My personal experience as a housewife has been a plethora of striving and failing and a sprinkle of some successes.  I know now that this is normal, and it is also the life of an entrepreneur.  So I’m hoping this job and season of my life will be great learning and preparation for the next season and pursuit  as I’ve learned that is often how each season of my life has been defined.

I love my husband and children, I do not regret doing what I’m doing, however there are times when other desires and goals I have compete for my mental attention.

I am a very driven and strong willed women, I always have been.  I was the eldest of my mothers children, but the 5th daughter of my father.  So though I spent most of my childhood as a first born, I always had an awareness since an age of understanding that I was not the oldest.  I do carry some of the typical traits of a first born though.

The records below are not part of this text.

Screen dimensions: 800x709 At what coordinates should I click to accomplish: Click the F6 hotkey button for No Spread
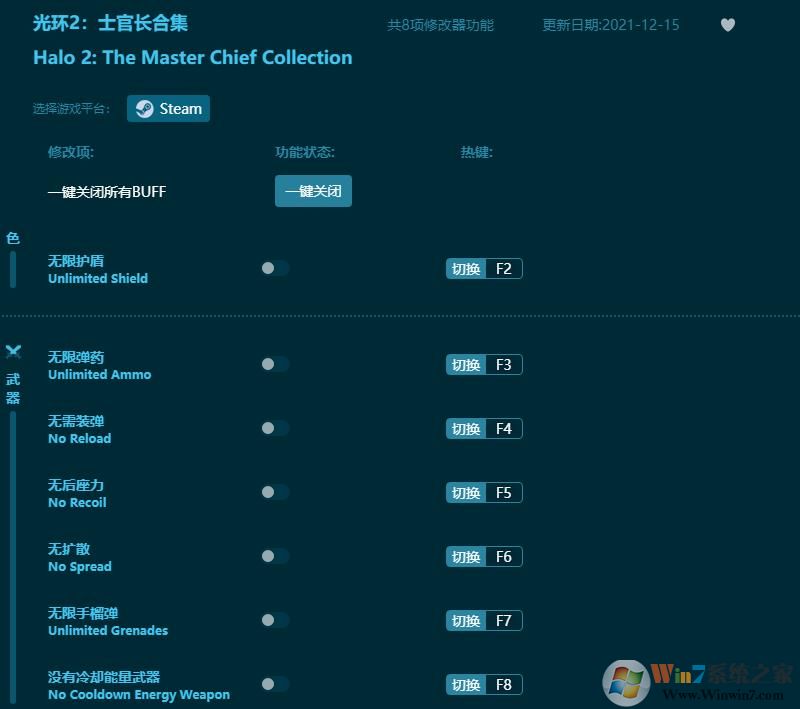[503, 556]
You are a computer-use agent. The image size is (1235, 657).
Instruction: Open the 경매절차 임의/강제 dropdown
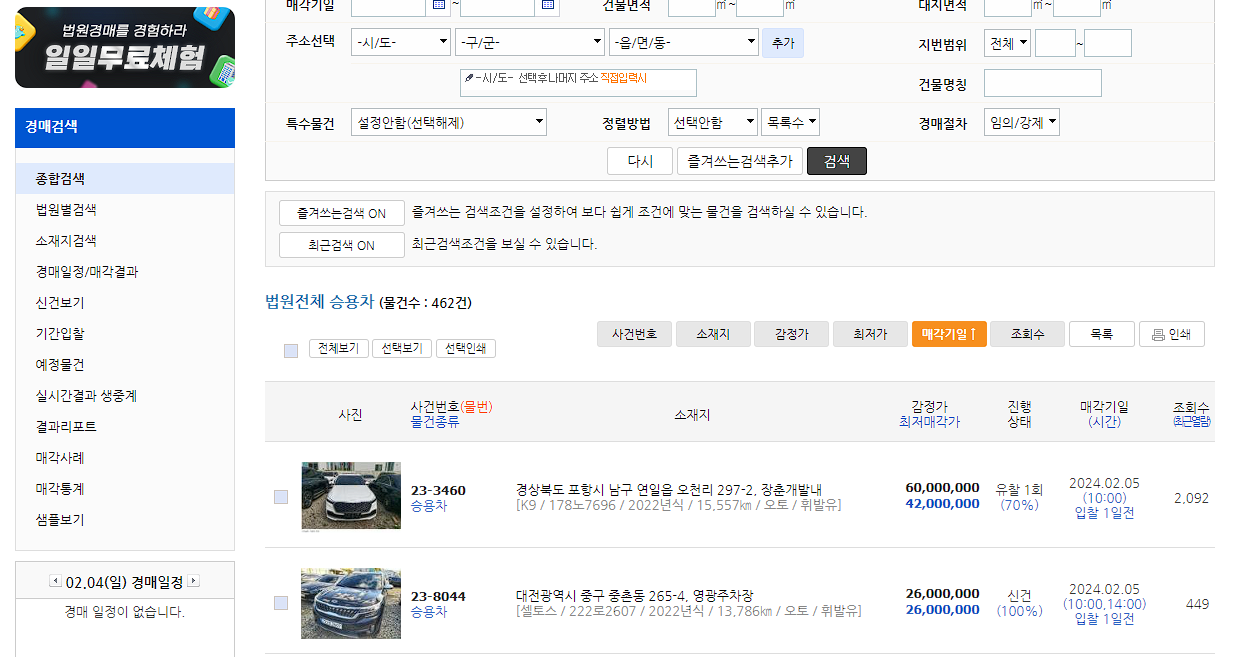pyautogui.click(x=1024, y=121)
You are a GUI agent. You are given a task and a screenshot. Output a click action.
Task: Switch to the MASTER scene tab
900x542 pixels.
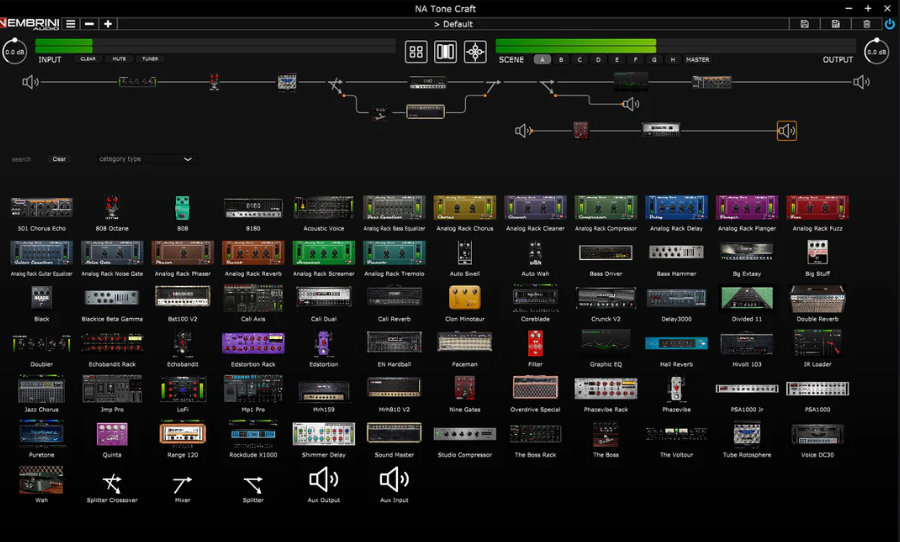[697, 60]
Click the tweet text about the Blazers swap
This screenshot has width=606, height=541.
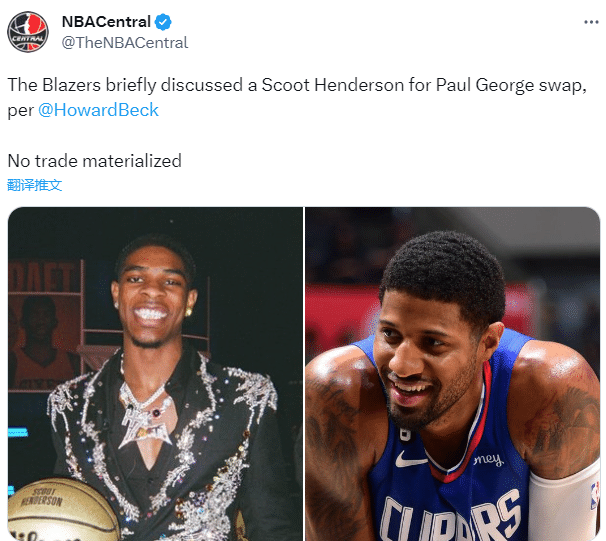[x=297, y=97]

  • Pre-disposed to leadership
  • Somewhat perfectionist
  • People pleaser

And so on…however I also had many experiences that molded me and changed my natural tendencies towards confidence in myself.

This is where I live out my somewhat mature stage of life.  Now in my thirties and married with kids.

My opinion is that myself and my American peers and the culture on average does not mature until we hit thirty-ish.  I thought I knew it all as a kid, and still tend toward an attitude of a know-it-all.  However I have learned to control my thoughts and mouth a little more than I used to, and this is an ongoing process of learning.

The great thing is that I’ve always been someone of inner humility though I’ve not always exemplified it, so I am always willing to grow, change, and admit when I’m wrong and learn from my mistakes.  One of the best things I ever learned about being a housewife is that your own goals are your most important achievements.